Si costituisce in giudizio l’INPS chiedendo il rigetto del ricorso ed eccependo, in via preliminare, l’improponibilità del ricorso, per mancanza della domanda amministrativa, la decadenza dell’azione ai sensi dell’art. 47 comma 3° e 6° del D.P.R. 639/70, e comunque la prescrizione dei singoli ratei, quinquennale o decennale.

L’Istituto previdenziale deduce nel merito l’infondatezza della domanda, evidenziando che il valore retributivo da attribuire ai periodi riconosciuti figurativamente è regolato dall’art. 8 legge 155/81 e che l’ampia nozione di retribuzione imponibile ai fini contributivi, che costituisce la base di calcolo di detta contribuzione figurativa, comprende pacificamente ogni emolumento percepito dal lavoratore in dipendenza del rapporto di lavoro.
══════════════════════════════
- ESERCIZIO SCRITTO 1 -
Trascrivi esattamente le righe dei dati, cominciando dalla riga che contiene "Given: Click the プログラムと機能 breadcrumb item" e fermandoti dopo quella che contiene "(x=695, y=917)".

- ESTRATTI DEI DATI -
══════════════════════════════
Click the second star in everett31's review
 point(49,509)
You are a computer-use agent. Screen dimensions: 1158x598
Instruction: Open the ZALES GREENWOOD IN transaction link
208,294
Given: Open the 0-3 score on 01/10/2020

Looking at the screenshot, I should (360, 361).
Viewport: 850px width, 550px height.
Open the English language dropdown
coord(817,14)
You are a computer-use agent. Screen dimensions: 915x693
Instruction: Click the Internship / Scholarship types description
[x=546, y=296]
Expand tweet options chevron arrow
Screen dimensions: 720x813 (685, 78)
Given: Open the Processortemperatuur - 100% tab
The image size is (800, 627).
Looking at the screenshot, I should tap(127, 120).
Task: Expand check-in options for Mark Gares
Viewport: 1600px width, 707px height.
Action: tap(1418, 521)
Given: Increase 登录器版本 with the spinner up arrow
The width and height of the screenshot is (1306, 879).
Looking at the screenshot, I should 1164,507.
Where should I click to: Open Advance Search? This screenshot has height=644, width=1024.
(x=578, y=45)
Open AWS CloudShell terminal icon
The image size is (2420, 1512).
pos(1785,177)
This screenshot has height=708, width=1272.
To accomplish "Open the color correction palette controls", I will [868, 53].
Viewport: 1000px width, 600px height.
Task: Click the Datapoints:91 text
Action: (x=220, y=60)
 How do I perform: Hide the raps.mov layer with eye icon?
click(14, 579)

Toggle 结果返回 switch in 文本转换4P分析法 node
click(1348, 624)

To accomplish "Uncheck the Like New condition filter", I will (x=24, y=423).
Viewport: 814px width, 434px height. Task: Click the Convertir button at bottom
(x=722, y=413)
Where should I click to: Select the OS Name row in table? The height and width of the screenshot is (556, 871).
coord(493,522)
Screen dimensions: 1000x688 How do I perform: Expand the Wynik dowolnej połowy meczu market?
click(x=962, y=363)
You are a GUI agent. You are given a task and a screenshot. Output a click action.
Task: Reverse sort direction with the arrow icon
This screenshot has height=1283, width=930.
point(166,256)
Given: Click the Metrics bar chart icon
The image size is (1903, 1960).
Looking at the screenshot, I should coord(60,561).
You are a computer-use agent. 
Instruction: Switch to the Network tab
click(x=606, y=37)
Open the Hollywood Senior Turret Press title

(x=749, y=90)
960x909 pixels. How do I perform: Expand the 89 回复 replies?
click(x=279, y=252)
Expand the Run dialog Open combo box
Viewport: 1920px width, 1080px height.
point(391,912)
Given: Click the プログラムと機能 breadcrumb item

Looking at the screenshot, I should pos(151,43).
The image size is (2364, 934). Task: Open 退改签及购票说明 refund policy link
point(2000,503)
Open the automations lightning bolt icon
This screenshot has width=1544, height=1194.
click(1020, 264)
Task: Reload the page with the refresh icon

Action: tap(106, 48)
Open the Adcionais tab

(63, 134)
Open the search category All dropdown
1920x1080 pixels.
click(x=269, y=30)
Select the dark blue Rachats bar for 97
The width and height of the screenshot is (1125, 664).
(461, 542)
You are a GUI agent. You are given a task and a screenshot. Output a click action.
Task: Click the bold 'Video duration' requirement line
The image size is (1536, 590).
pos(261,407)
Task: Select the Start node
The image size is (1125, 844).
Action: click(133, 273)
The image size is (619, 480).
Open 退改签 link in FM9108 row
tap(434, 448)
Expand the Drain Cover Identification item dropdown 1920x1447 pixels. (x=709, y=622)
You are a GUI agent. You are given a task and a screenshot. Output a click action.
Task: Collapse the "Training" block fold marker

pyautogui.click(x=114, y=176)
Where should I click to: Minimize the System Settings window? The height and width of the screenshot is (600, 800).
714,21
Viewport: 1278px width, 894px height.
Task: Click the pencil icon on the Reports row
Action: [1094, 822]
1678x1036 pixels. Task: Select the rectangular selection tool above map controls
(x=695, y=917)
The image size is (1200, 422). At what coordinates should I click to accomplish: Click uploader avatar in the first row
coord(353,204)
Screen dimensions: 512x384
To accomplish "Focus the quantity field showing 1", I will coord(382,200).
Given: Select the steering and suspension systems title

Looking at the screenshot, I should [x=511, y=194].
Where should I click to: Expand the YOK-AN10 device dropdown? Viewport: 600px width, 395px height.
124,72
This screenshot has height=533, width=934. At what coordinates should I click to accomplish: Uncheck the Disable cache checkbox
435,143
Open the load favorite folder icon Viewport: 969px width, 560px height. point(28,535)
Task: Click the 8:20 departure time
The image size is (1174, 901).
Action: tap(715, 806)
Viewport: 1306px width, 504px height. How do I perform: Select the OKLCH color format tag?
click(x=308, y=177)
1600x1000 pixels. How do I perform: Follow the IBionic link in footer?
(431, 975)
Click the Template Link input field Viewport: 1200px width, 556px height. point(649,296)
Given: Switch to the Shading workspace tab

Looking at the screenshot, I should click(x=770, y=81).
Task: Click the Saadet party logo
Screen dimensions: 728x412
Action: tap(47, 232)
══════════════════════════════
- ESERCIZIO SCRITTO 2 -
Riporta alla lettera il passo del testo di partenza che comincia dalle parole "L’Istituto previdenziale deduce" e si ferma dopo le parole "rapporto di lavoro.".

- RISPOSTA SCRITTA 1 -
Given: Click the プログラムと機能 breadcrumb item

Looking at the screenshot, I should pos(151,43).
The image size is (2364, 934). Task: Open 退改签及购票说明 refund policy link
point(2000,503)
Open the automations lightning bolt icon
This screenshot has width=1544, height=1194.
click(1020, 264)
Task: Reload the page with the refresh icon

Action: tap(106, 48)
Open the Adcionais tab

(63, 134)
Open the search category All dropdown
1920x1080 pixels.
click(x=269, y=30)
Select the dark blue Rachats bar for 97
The width and height of the screenshot is (1125, 664).
(461, 542)
You are a GUI agent. You are given a task and a screenshot. Output a click action.
Task: Click the bold 'Video duration' requirement line
The image size is (1536, 590).
pos(261,407)
Task: Select the Start node
The image size is (1125, 844).
Action: click(133, 273)
The image size is (619, 480).
Open 退改签 link in FM9108 row
tap(434, 448)
Expand the Drain Cover Identification item dropdown 1920x1447 pixels. (x=709, y=622)
You are a GUI agent. You are given a task and a screenshot. Output a click action.
Task: Collapse the "Training" block fold marker

pyautogui.click(x=114, y=176)
Where should I click to: Minimize the System Settings window? The height and width of the screenshot is (600, 800).
714,21
Viewport: 1278px width, 894px height.
Task: Click the pencil icon on the Reports row
Action: [1094, 822]
1678x1036 pixels. Task: Select the rectangular selection tool above map controls
(x=695, y=917)

- RISPOSTA SCRITTA 2 -
L’Istituto previdenziale deduce nel merito l’infondatezza della domanda, evidenziando che il valore retributivo da attribuire ai periodi riconosciuti figurativamente è regolato dall’art. 8 legge 155/81 e che l’ampia nozione di retribuzione imponibile ai fini contributivi, che costituisce la base di calcolo di detta contribuzione figurativa, comprende pacificamente ogni emolumento percepito dal lavoratore in dipendenza del rapporto di lavoro.